_Instructions to follow_
Every line of the records below from the line with "This screenshot has height=851, width=1195." up to and including the line with "Click Profilbild bearbeiten menu entry" must be reproduced exactly, and no line outside that range.

_Information given_
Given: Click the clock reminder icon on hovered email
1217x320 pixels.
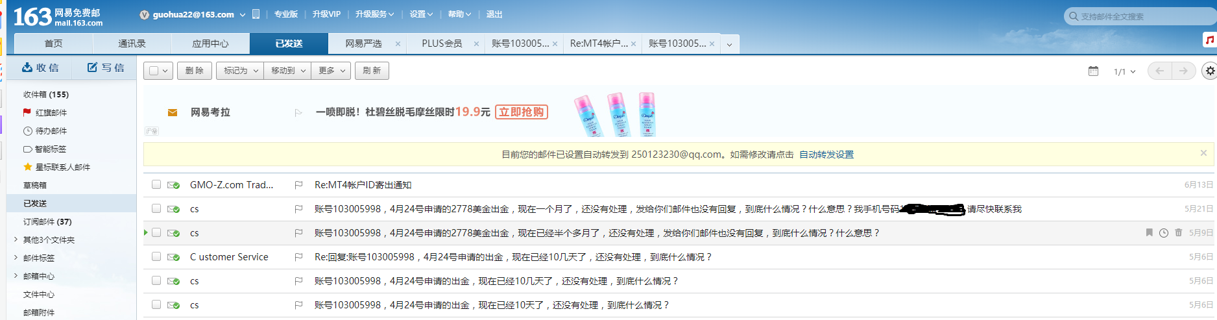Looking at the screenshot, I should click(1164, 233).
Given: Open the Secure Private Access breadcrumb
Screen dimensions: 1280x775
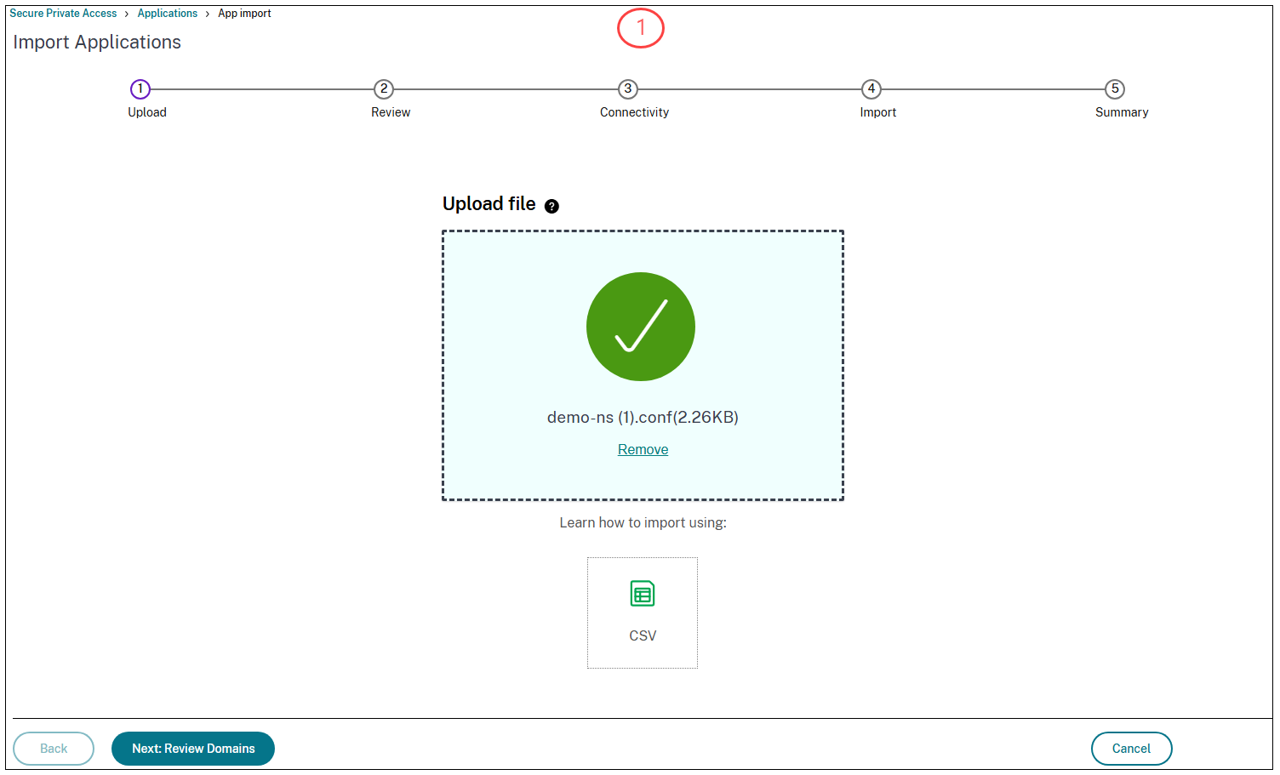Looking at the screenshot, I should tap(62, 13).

* * *

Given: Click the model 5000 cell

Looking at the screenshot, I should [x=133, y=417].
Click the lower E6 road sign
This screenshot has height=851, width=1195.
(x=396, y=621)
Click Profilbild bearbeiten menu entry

_Task answer_
This screenshot has height=851, width=1195.
(x=396, y=621)
Click Profilbild bearbeiten menu entry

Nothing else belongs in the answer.